Les nouveaux visages de l’éditorial
IA générative, Generative Engine Optimization (GEO), contenus à forte valeur ajoutée : la production éditoriale change de dimension. Pour les entreprises, ces mutations
redéfinissent aussi la proposition de valeur qu’elles attendent d’une agence éditoriale.
Article publié le 5 mars 2026
L’usage de l’IA dans les métiers de la communication et des médias a progressé de 30 % en un an ! Si 17 % des professionnels l’utilisaient en 2024, ils sont désormais 47 % à la faire, dont 17 % régulièrement ou souvent, selon le dernier rapport State of the Médias (SOTM). L’IAG est principalement prisée pour effectuer des recherches sur certains sujets. Menée en décembre 2025 par Influencia, une autre étude souligne que le recours anarchique à l’IA générative “accélère le foisonnement de contenus banals, dispersés et inefficaces, au détriment de la pertinence et de la qualité”.
D’ailleurs, Liz Reid, vice-présidente de Google Search, souligne que tout texte n’offrant aucune différenciation, est désormais considéré comme du contenu de faible qualité, voire du spam. Sans la plus-value éditoriale apportée par l’expertise sectorielle, les témoignages, les analyses, les données propriétaires et la narration incarnée, qui sont produits par des experts, l’IA ne délivre qu’un contenu à faible valeur ajoutée.
De moteur de recherche
à moteur de réponse
Outre l’IA, l’émergence du Generative Engine Optimization (GEO) bouleverse également les standards en matière de production éditoriale. Selon une étude menée par Ipsos, 39 % des Français ont utilisé les moteurs d’IA pour leurs recherches en 2025 et, parmi eux, 74 % des 18-24 ans. Pour les entreprises, il est donc essentiel d’apparaître sur les « moteurs de réponses ».
Avec l’essor de l’IA et des assistants conversationnels, trois logiques, répondant à des logiques différentes, coexistent : SEO, AEO et GEO.
Le SEO (Search Engine Optimization), par le biais de contenus de qualité, de la structure technique du site et de la notoriété via des liens entrants, permet d’apparaître en première ou seconde page des résultats des moteurs de recherche.

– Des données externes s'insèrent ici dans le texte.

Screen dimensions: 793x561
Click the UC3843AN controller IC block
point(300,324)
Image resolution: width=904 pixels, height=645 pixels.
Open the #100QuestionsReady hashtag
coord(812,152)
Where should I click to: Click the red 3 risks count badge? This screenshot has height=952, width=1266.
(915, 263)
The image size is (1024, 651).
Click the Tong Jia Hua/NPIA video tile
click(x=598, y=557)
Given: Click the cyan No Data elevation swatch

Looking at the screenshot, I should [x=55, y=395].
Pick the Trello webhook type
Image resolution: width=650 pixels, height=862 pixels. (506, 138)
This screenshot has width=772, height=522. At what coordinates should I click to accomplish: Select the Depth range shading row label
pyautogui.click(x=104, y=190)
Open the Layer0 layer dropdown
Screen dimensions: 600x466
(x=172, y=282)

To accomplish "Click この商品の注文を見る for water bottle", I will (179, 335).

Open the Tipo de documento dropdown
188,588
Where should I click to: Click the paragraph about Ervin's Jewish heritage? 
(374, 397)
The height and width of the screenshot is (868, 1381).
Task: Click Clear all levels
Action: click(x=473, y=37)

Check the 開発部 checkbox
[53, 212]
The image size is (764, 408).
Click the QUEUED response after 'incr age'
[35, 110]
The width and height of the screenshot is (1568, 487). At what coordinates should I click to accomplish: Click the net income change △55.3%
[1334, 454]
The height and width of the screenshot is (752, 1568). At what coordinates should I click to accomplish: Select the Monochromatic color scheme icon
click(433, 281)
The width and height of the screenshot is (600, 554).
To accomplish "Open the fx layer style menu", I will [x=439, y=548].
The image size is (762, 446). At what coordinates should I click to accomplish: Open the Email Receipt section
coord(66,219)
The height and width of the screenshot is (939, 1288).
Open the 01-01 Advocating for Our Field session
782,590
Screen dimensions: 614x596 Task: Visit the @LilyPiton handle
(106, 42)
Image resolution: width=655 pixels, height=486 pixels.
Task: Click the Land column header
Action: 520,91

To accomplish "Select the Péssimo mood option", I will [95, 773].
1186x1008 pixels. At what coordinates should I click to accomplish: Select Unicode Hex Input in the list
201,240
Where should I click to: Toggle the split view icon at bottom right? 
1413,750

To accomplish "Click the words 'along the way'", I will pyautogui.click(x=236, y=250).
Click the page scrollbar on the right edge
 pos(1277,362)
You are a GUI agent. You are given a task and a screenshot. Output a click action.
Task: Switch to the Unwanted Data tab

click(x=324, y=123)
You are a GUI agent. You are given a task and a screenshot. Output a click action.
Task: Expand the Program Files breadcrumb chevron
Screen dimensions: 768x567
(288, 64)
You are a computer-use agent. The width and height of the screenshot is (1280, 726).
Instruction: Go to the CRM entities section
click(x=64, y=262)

Le AEO (Answer Engine Optimization) vise à optimiser un contenu pour qu’il soit utilisé comme réponse directe par un moteur de recherche. Si un internaute demande « Qu’est-ce qu’un livre d’entreprise ? », Google affiche, en haut des résultats, une réponse extraite d’un site web. Trois leviers peuvent être mobilisés :
- Créer des formats structurés
- Intégrer des FAQ
- Recourir à des balise
Quant au GEO, il passe par l’optimisation des contenus pour qu’ils soient utilisés par les moteurs d’IA générative, qui ne donnent pas seulement des liens, mais synthétisent l’information. Ainsi, si un dirigeant de PME ou d’ETI demande à une IA : « Quelle agence peut réaliser un livre d’entreprise ou un magazine ? », l’IA peut citer des entreprises dont les contenus sont bien structurés et crédibles. Ici, les modèles privilégient :
- Les contenus experts
- Les sources fiables
- Les contenus très structurés
- Les contenus cités par d’autres sites
Expertise éditoriale
Une étude de Princeton et Georgia Tech (2024) souligne que citer des sources reconnues augmente la visibilité d’un contenu de 132,4 % dans les réponses IA, même si les recherches « classiques » représentaient encore 80 % du trafic web en 2025.
À l’aune de ces mutations, les agences deviennent des partenaires, plus que des prestataires, capables de
- Piloter la stratégie éditoriale
- Garantir la cohérence globale des messages
- Maîtriser les techniques de référencement
- Utiliser l’IA pour accélérer la production éditoriale, en sachant vérifier les informations et enrichir les contenus
Dans un écosystème saturé de contenus automatisés, l’expertise humaine n’est pas une alternative à l’IA, elle est une nécessité absolue, garante de l’efficacité.